La formation habituelle de la cavalerie cosaque était la lava, c’est-à-dire une ligne incurvée à l’intérieur et, de préférence, assez longue pour s’étendre au-delà des flancs de l’ennemi. Trois lignes chargeaient successivement ; les cavaliers se détournaient vite des points forts du front ennemi pour s’infiltrer par les points faibles comme de l’eau s’écoulant d’une citerne percée. Les Cosaques se rendirent célèbres pour leurs embuscades, pour l’impétuosité bruyante de leurs assauts sur les flancs ou l’arrière de l’adversaire, pour leur maîtrise dans les pratiques les plus perfides de l’art de la ouerre.
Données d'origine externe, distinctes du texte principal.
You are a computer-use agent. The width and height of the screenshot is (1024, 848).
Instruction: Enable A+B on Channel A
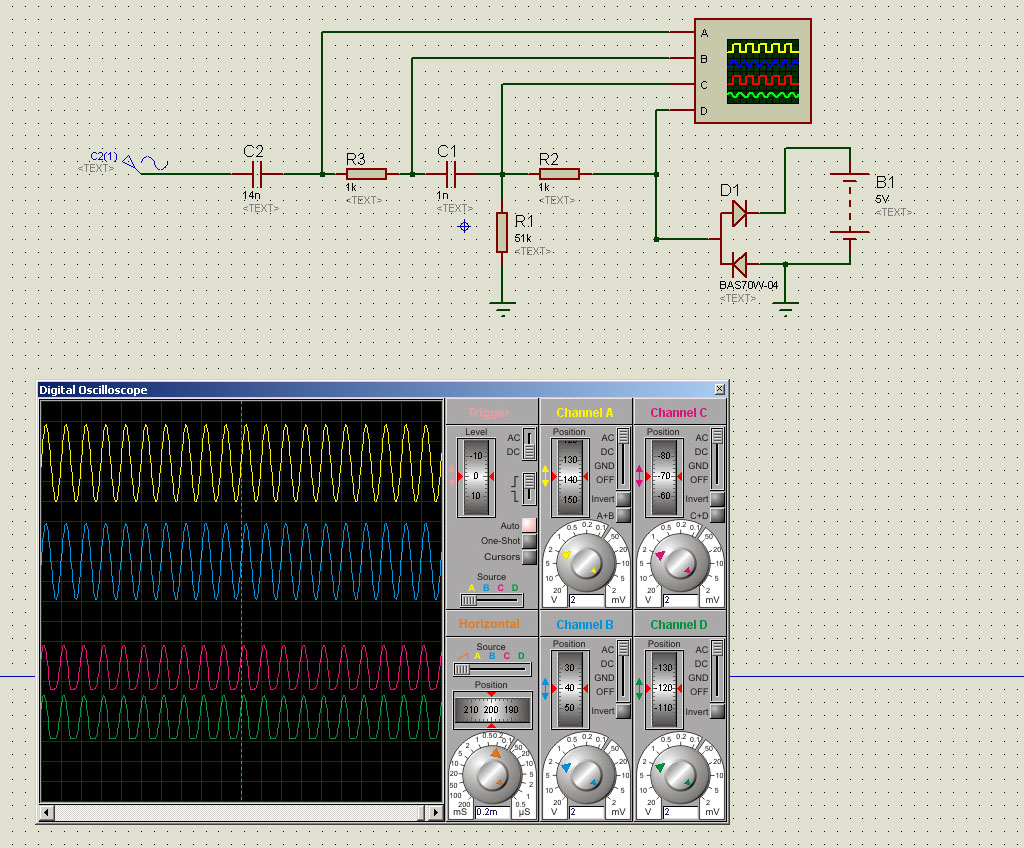click(x=623, y=515)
Si, dans l’ensemble, ils préféraient l’attaque fougueuse à une défense passive, ils étaient néanmoins capables le cas échéant de faire montre d’une patience suffisante pour soutenir un siège prolongé.
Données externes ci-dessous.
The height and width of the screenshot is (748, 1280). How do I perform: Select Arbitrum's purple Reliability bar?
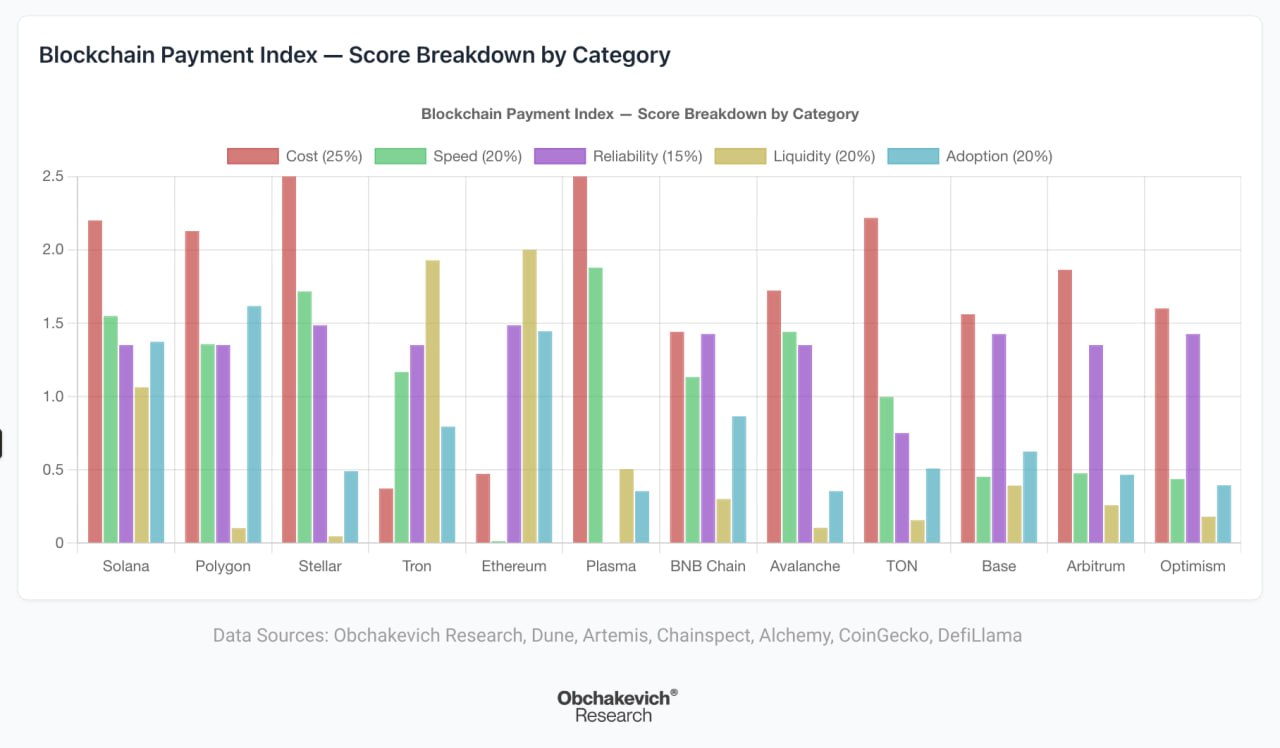1096,443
Les talents guerriers des Cosaques, sur l’eau comme sur la terre ferme, étaient si reconnus qu’on les recherchait beaucoup pour en faire des soldats payés. Leur habileté à se retrancher et à organiser une défense mobile, leur courage, leur esprit jamais à court de ressources, leur aptitude à supporter des privations sans se plaindre devinrent proverbiaux et, dès qu’ils se furent établis, ils reçurent de multiples invitations à combattre pour d’autres peuples ; les magnats, les barons des marches, des princes et des rois les employèrent en qualité de mercenaires.
Les Polonais les engagèrent toujours individuellement, car ils ne reconnurent jamais une communauté cosaque comme un ensemble, et ils les enrôlaient pour un service permanent, ce qui était un moyen de les intégrer dans la texture générale de l’État. Une loi de recrutement des Cosaques ukrainiens pour l’armée polonaise fut promulguée dès 1524 et, en 1572, le roi Étienne Bathory leva tout un régiment en remettant à chaque Cosaque un coupon d’étoffe et 14 zlotys par an. De temps à autre, lorsque les événements laissaient prévoir d’importantes opérations militaires, les Polonais enrôlaient aussi des Cosaques à titre temporaire. C’est ainsi qu’en 1574 ils en engagèrent un certain nombre pour une campagne en Moldavie et qu’en 1578-1579 ils en recrutèrent davantage encore pour la guerre contre la Russie ; chaque Cosaque reçut 15 florins et du tissu pour deux uniformes. Lorsque la trésorerie de la Couronne le permit, les rois de Pologne immatriculèrent beaucoup plus de Cosaques pour du service permanent, et ils les organisèrent en s’inspirant des méthodes des nouvelles armées de l’Europe occidentale. En 1625, il y avait 6.000 « Polonais » inscrits comme Cosaques, organisés en 6 régiments de 1.000 hommes ; chaque régiment était commandé par un colonel et subdivisé en centuries sous les ordres d’un centurion.
L’immatriculation (ou l’enregistrement) n’était pas seulement un moyen de lever des soldats ; en nommant les officiers et en offrant aux plus courageux des récompenses sous forme de terres, de titres et de privilèges spéciaux, les rois de Pologne pouvaient apprivoiser la masse indisciplinée de la communauté cosaque de l’Ukraine. Les 6.000 Cosaques inscrits sur les registres de l’armée ne représentaient que le dixième de tous les Cosaques aptes à servir, et l’érosion progressive des libertés des neuf autres dixièmes — ou de ceux qui ne fuirent pas pour rejoindre leurs camarades de la Sitch zaporogue — n’allait pas tarder à créer un foyer de révolte en Ukraine.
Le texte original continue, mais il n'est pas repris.